### RECORDS TO PROCESS
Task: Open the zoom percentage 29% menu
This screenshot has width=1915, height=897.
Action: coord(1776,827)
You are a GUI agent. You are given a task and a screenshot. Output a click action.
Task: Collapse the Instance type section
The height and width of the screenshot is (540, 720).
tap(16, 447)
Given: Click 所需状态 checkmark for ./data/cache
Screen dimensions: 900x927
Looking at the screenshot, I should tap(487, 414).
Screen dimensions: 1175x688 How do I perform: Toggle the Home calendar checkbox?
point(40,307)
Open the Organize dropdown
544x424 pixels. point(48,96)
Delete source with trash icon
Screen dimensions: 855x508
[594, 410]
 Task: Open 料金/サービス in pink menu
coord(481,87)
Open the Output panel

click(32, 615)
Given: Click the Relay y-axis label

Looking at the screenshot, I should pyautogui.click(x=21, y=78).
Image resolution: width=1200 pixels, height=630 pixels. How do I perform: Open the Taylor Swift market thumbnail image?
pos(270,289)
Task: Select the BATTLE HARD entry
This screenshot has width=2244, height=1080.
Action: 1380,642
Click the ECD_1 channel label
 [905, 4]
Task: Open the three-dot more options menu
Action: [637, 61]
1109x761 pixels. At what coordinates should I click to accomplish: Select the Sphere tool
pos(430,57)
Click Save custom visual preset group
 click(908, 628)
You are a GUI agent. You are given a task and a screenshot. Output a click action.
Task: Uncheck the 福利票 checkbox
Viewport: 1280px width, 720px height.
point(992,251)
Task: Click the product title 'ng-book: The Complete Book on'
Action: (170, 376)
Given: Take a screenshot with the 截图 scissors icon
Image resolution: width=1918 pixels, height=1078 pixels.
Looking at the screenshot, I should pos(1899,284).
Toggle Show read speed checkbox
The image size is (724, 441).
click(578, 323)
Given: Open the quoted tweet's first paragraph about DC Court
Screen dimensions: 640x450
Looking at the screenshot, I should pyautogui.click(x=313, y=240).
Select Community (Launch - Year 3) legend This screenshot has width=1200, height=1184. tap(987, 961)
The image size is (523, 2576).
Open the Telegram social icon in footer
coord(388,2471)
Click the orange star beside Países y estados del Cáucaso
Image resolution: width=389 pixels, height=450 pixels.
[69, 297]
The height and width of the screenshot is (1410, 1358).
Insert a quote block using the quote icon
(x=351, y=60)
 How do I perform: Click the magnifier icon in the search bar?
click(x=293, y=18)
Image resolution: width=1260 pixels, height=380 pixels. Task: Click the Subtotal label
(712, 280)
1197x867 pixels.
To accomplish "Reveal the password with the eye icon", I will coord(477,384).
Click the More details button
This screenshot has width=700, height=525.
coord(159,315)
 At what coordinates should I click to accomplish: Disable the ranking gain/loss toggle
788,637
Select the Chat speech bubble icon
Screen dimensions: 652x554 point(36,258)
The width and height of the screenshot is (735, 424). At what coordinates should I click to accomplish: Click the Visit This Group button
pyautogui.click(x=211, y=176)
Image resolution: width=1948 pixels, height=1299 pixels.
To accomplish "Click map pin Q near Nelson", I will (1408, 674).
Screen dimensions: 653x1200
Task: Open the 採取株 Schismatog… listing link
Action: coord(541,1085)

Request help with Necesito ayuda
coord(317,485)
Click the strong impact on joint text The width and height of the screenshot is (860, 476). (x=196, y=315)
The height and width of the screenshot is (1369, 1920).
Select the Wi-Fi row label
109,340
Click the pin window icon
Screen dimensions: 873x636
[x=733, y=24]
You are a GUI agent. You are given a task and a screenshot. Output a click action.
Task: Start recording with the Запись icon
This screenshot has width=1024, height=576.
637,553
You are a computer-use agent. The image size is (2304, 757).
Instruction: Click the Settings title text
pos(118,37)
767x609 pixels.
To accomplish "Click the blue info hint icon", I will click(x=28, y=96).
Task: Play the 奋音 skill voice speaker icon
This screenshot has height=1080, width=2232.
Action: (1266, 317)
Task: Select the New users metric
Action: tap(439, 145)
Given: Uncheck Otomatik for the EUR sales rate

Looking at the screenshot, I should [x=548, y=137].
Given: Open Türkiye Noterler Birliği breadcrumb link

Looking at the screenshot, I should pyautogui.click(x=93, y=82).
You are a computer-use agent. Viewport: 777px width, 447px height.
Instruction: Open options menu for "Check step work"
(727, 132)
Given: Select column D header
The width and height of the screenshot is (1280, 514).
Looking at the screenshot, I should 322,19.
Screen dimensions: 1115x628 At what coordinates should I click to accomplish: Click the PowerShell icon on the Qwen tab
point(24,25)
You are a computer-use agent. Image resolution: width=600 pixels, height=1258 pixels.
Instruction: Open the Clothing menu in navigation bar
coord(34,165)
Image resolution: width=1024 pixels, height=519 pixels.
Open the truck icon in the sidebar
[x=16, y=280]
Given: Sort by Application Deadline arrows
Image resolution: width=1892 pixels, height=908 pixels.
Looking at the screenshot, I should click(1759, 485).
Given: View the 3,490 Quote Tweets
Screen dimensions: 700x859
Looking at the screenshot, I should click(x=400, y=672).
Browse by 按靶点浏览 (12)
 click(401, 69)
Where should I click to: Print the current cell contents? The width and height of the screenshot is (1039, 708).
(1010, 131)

### DIRECTIONS FOR THIS TASK
Each line of the material is to be copied exactly.

### RESULT
Task: Open the zoom percentage 29% menu
This screenshot has width=1915, height=897.
Action: coord(1776,827)
You are a GUI agent. You are given a task and a screenshot. Output a click action.
Task: Collapse the Instance type section
The height and width of the screenshot is (540, 720).
tap(16, 447)
Given: Click 所需状态 checkmark for ./data/cache
Screen dimensions: 900x927
Looking at the screenshot, I should tap(487, 414).
Screen dimensions: 1175x688 How do I perform: Toggle the Home calendar checkbox?
point(40,307)
Open the Organize dropdown
544x424 pixels. point(48,96)
Delete source with trash icon
Screen dimensions: 855x508
[594, 410]
 Task: Open 料金/サービス in pink menu
coord(481,87)
Open the Output panel

click(32, 615)
Given: Click the Relay y-axis label

Looking at the screenshot, I should pyautogui.click(x=21, y=78).
Image resolution: width=1200 pixels, height=630 pixels. How do I perform: Open the Taylor Swift market thumbnail image?
pos(270,289)
Task: Select the BATTLE HARD entry
This screenshot has width=2244, height=1080.
Action: 1380,642
Click the ECD_1 channel label
 [905, 4]
Task: Open the three-dot more options menu
Action: [637, 61]
1109x761 pixels. At what coordinates should I click to accomplish: Select the Sphere tool
pos(430,57)
Click Save custom visual preset group
 click(908, 628)
You are a GUI agent. You are given a task and a screenshot. Output a click action.
Task: Uncheck the 福利票 checkbox
Viewport: 1280px width, 720px height.
point(992,251)
Task: Click the product title 'ng-book: The Complete Book on'
Action: (170, 376)
Given: Take a screenshot with the 截图 scissors icon
Image resolution: width=1918 pixels, height=1078 pixels.
Looking at the screenshot, I should pos(1899,284).
Toggle Show read speed checkbox
The image size is (724, 441).
click(578, 323)
Given: Open the quoted tweet's first paragraph about DC Court
Screen dimensions: 640x450
Looking at the screenshot, I should pyautogui.click(x=313, y=240).
Select Community (Launch - Year 3) legend This screenshot has width=1200, height=1184. tap(987, 961)
The image size is (523, 2576).
Open the Telegram social icon in footer
coord(388,2471)
Click the orange star beside Países y estados del Cáucaso
Image resolution: width=389 pixels, height=450 pixels.
[69, 297]
The height and width of the screenshot is (1410, 1358).
Insert a quote block using the quote icon
(x=351, y=60)
 How do I perform: Click the magnifier icon in the search bar?
click(x=293, y=18)
Image resolution: width=1260 pixels, height=380 pixels. Task: Click the Subtotal label
(712, 280)
1197x867 pixels.
To accomplish "Reveal the password with the eye icon", I will coord(477,384).
Click the More details button
This screenshot has width=700, height=525.
coord(159,315)
 At what coordinates should I click to accomplish: Disable the ranking gain/loss toggle
788,637
Select the Chat speech bubble icon
Screen dimensions: 652x554 point(36,258)
The width and height of the screenshot is (735, 424). At what coordinates should I click to accomplish: Click the Visit This Group button
pyautogui.click(x=211, y=176)
Image resolution: width=1948 pixels, height=1299 pixels.
To accomplish "Click map pin Q near Nelson", I will (1408, 674).
Screen dimensions: 653x1200
Task: Open the 採取株 Schismatog… listing link
Action: coord(541,1085)

Request help with Necesito ayuda
coord(317,485)
Click the strong impact on joint text The width and height of the screenshot is (860, 476). (x=196, y=315)
The height and width of the screenshot is (1369, 1920).
Select the Wi-Fi row label
109,340
Click the pin window icon
Screen dimensions: 873x636
[x=733, y=24]
You are a GUI agent. You are given a task and a screenshot. Output a click action.
Task: Start recording with the Запись icon
This screenshot has width=1024, height=576.
637,553
You are a computer-use agent. The image size is (2304, 757).
Instruction: Click the Settings title text
pos(118,37)
767x609 pixels.
To accomplish "Click the blue info hint icon", I will click(x=28, y=96).
Task: Play the 奋音 skill voice speaker icon
This screenshot has height=1080, width=2232.
Action: (1266, 317)
Task: Select the New users metric
Action: tap(439, 145)
Given: Uncheck Otomatik for the EUR sales rate

Looking at the screenshot, I should [x=548, y=137].
Given: Open Türkiye Noterler Birliği breadcrumb link

Looking at the screenshot, I should pyautogui.click(x=93, y=82).
You are a computer-use agent. Viewport: 777px width, 447px height.
Instruction: Open options menu for "Check step work"
(727, 132)
Given: Select column D header
The width and height of the screenshot is (1280, 514).
Looking at the screenshot, I should 322,19.
Screen dimensions: 1115x628 At what coordinates should I click to accomplish: Click the PowerShell icon on the Qwen tab
point(24,25)
You are a computer-use agent. Image resolution: width=600 pixels, height=1258 pixels.
Instruction: Open the Clothing menu in navigation bar
coord(34,165)
Image resolution: width=1024 pixels, height=519 pixels.
Open the truck icon in the sidebar
[x=16, y=280]
Given: Sort by Application Deadline arrows
Image resolution: width=1892 pixels, height=908 pixels.
Looking at the screenshot, I should click(1759, 485).
Given: View the 3,490 Quote Tweets
Screen dimensions: 700x859
Looking at the screenshot, I should click(x=400, y=672).
Browse by 按靶点浏览 (12)
 click(401, 69)
Where should I click to: Print the current cell contents? The width and height of the screenshot is (1039, 708).
(1010, 131)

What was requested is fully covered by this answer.